• _DOCUMENT EXTRACT_
Wow thanks but can you please explain about the line 26 ,and why do the cout statement at line 29 keep repeating itself until the number of nCnt ?
line 26 is the base case condition that causes the avg function to exit.

the nLO variable is used as a "Left Over Counter".

we check if this is not equal to zero (ie. we still have some left over) in order to proceed otherwise we return.

line 26 can be written more explicitly as:

 
if (nLO != 0)      return;


or more correctly

 
if (nLO > 0)      return;


when we first call avg function we pass the nCnt value for this nLO parameter - thus at start nLO == nCnt

then each time we recall avg we decreament nLO by 1 as can be seen on line 32: nLO-1

this ensures that at some point the nLO value will become zero at which point our function will exit.

the cout on line 29 gets called nCnt number of times due to the function recalling itself on line 32 - this is the recursive call.

• _DATA SECTION_
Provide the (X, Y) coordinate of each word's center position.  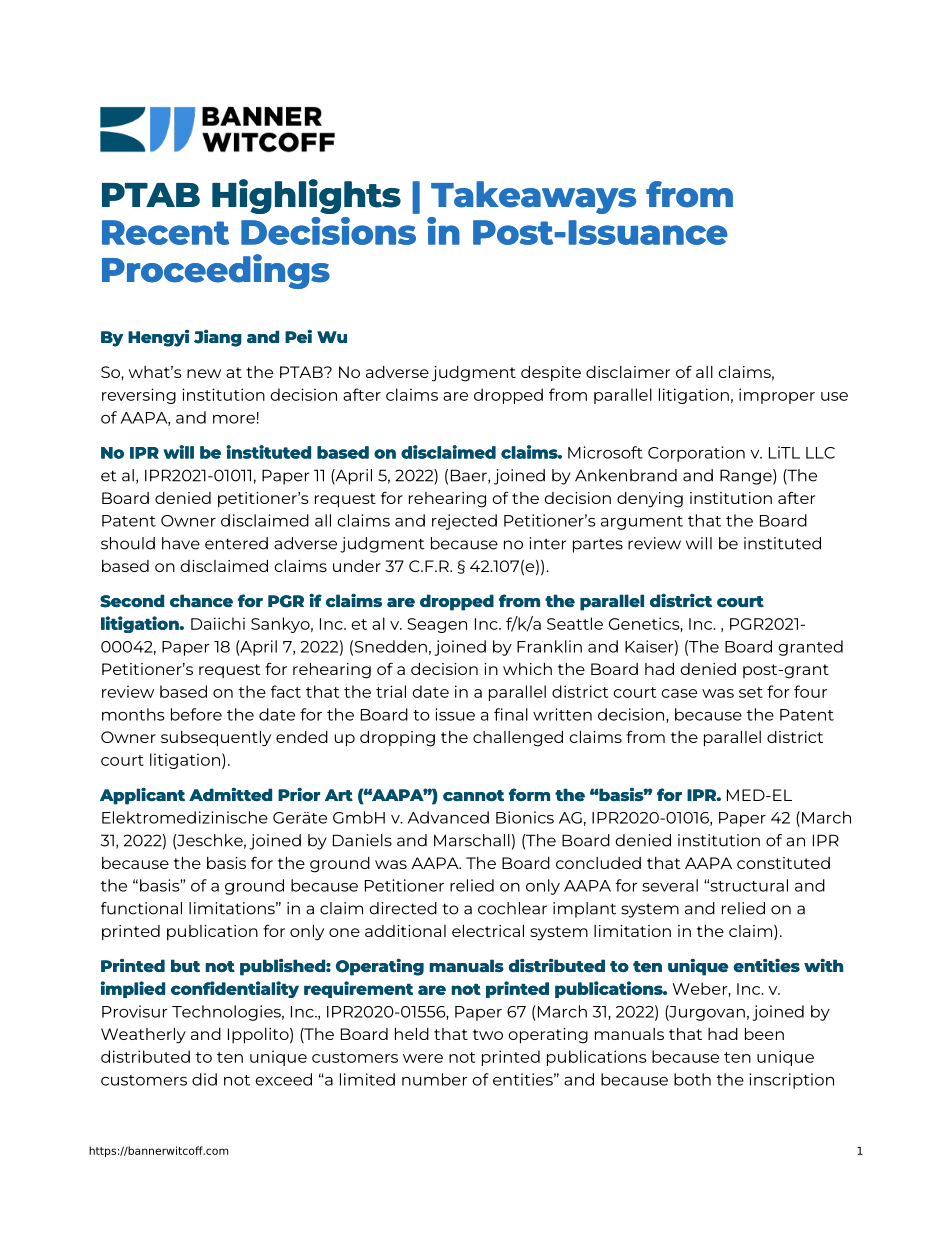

• _WRITTEN INSTRUCTION A_
In the forum reply, what is the nLO variable used as?
• _WRITTEN INSTRUCTION B_
Please write out the part of the forum reply between "or more correctly" and "function will exit.", inclusive.
The lines are separate material with no connection to the forum reply.

• _COMPLETE OUTPUT A_
A "Left Over Counter".

• _COMPLETE OUTPUT B_
or more correctly

 
if (nLO > 0)      return;


when we first call avg function we pass the nCnt value for this nLO parameter - thus at start nLO == nCnt

then each time we recall avg we decreament nLO by 1 as can be seen on line 32: nLO-1

this ensures that at some point the nLO value will become zero at which point our function will exit.